There is a line in the text of the Dies Irae about being dragged before the throne of judgement, something like “reus cogor ante thronum”. The Latin word means both the accused, and guilty, with no distinction. We are inclined to think the whole of justice lies in the difference; and even the ducking-stool purported to reveal the truth. In English law, mens rea is one of the elements required to establish guilt (along with the corpus delicti, as it were the smoking gun). It immediately occurs to me to wonder, what about manslaughter as opposed to murder; you’d better not hire me as a lawyer. In most times and places, once the wheels of justice start to grind, they are likely to turn you to mincemeat. There’s no smoke without fire. Mud sticks. Even in these enlightened times, to a considerable extent, it’s still the case. Once you start to dig, something unsavoury will turn up.

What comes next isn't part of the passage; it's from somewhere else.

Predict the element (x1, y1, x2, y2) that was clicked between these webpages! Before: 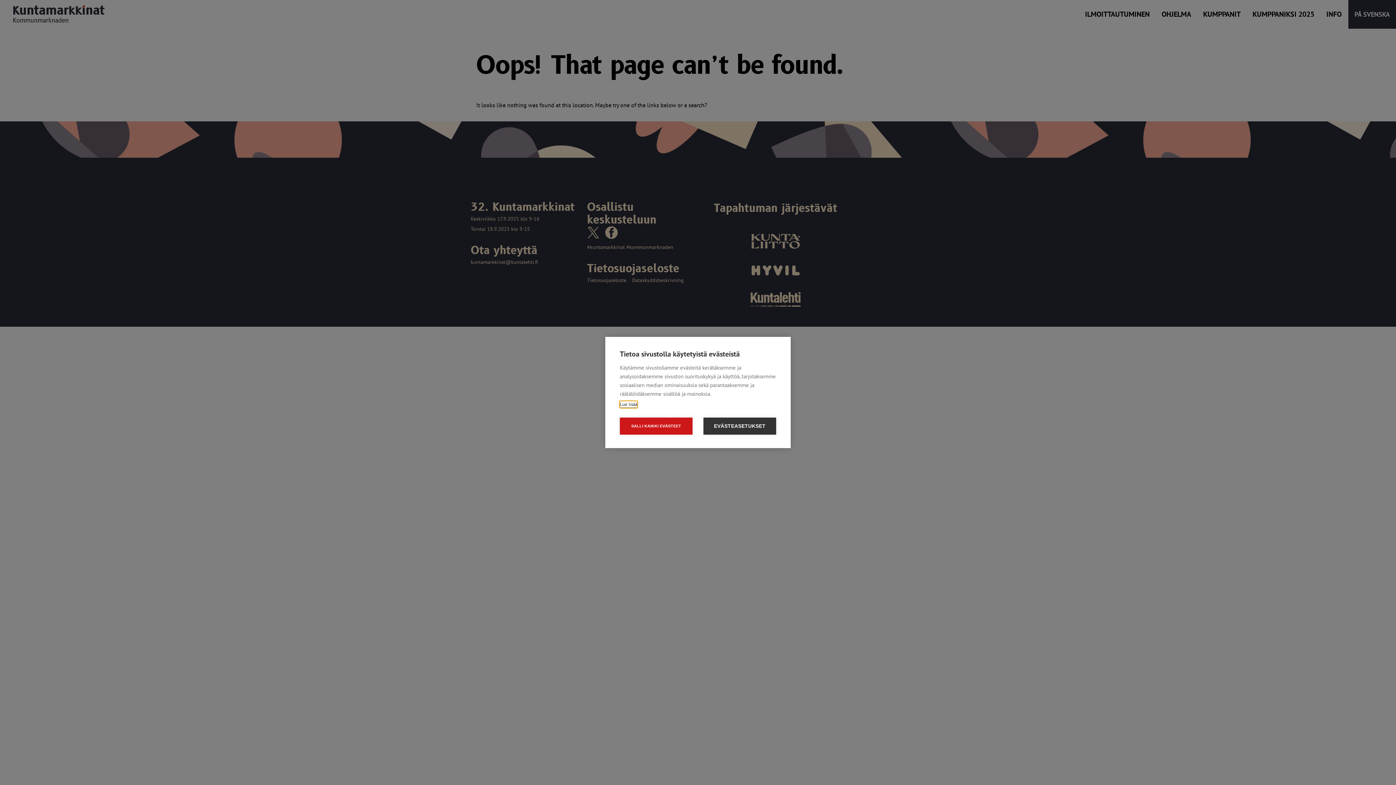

Perhaps the best mark of a more civilised approach to justice is a presumption in favour of leaving people alone, unless there are pressing grounds to begin turning over stones, looking for worms. If you look at it like this, judicial torture starts to seem more comprehensible. The thumbscrew and the rack are like instruments of exorcism.

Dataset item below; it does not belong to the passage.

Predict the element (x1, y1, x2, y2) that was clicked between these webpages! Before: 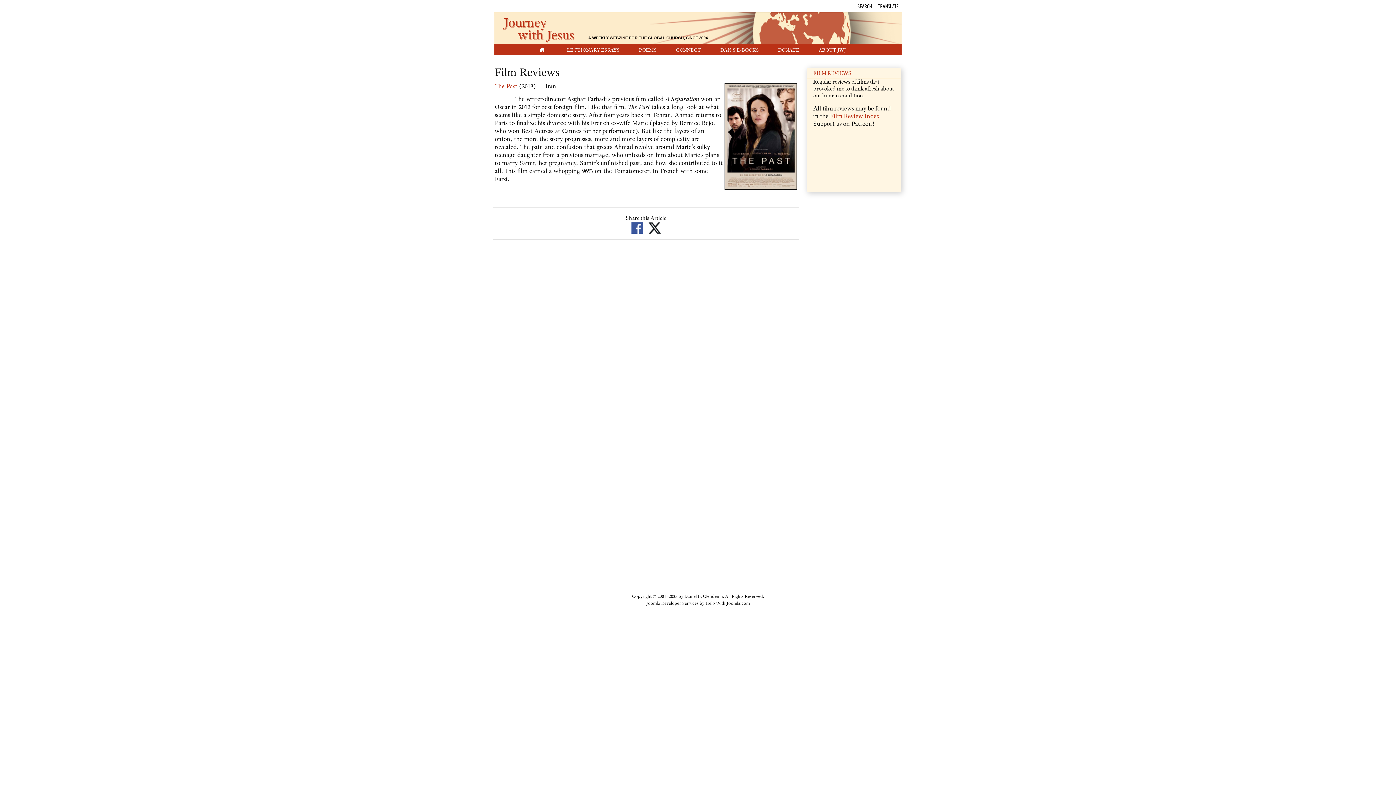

So much by way of preamble. We speak of someone ‘living a lie’: perhaps they’re in the closet, or a secret agent. The truth lives just beneath the deceiving surface. Once the question has been raised, the disguise is likely to become leaky, like the false skin of the alien Body Snatchers. The whole trick of leading a double life is to avoid suspicion. But what if they’re falsely accused, and the lie is slander? The more you protest, the more you sound as though you protest too much, impaled on the forensic steel of someone else’s question. And after all, in some accounts, Joseph found Potiphar’s wife comely.

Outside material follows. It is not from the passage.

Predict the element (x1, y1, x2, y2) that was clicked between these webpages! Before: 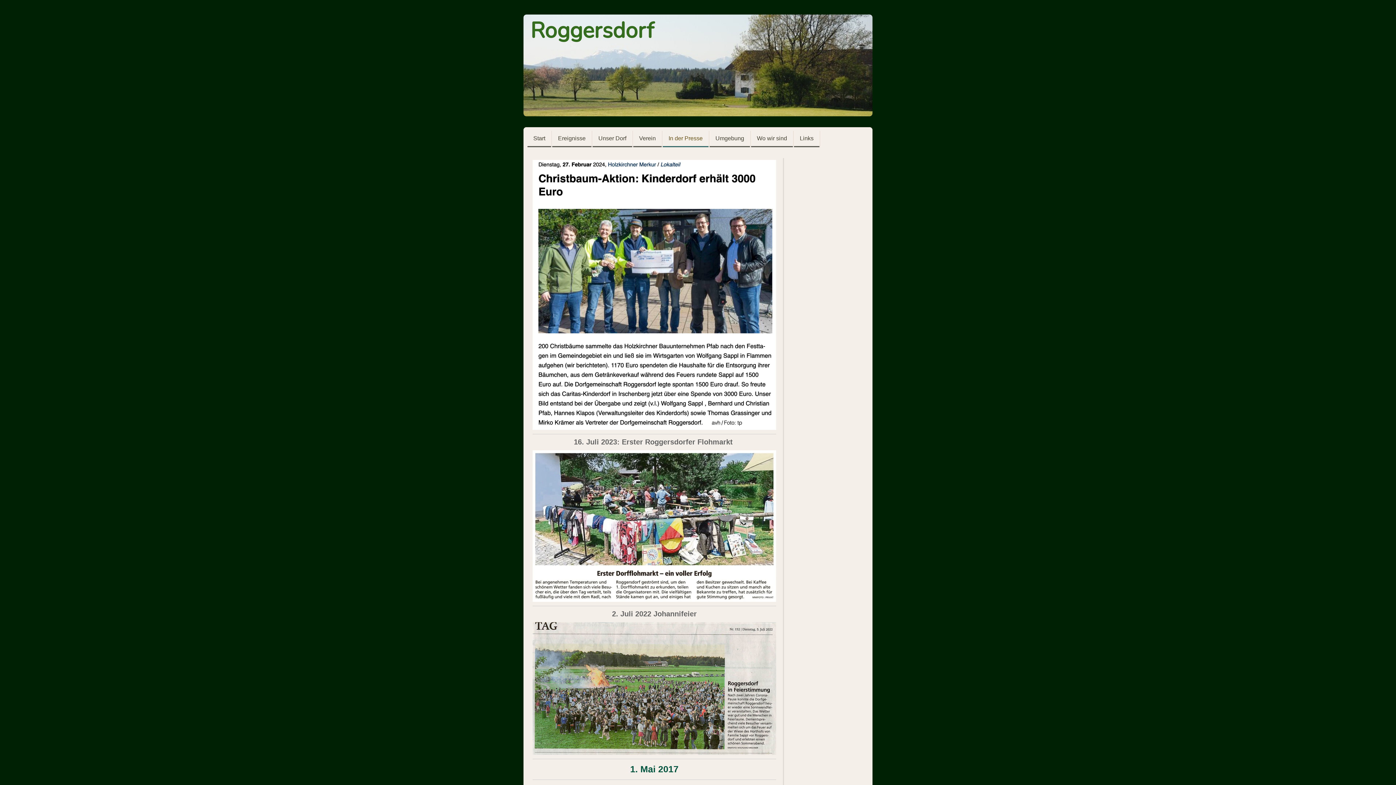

More broadly, I mean to suggest that every situation, every life, exists on the cusp between different lights in which it may be seen. Such ambiguity is the cutting edge of fiction — there has to be an open question, else it’ll be a mere morality tale — as can be seen more crudely in the cinematographic cliché of the murder mystery, where the same events are presented several times, according to competing accounts. In life, the abyss on either side of the path we tread only comes to conscious awareness when something has gone wrong, but we subsist in a balanced tension. It is on the way we take that we will be judged, and that is the foundational humanistic premise of fiction, that it matters, and we can choose. Punishment and reward need not be in the hereafter. We hold our life in our hands, with every breath.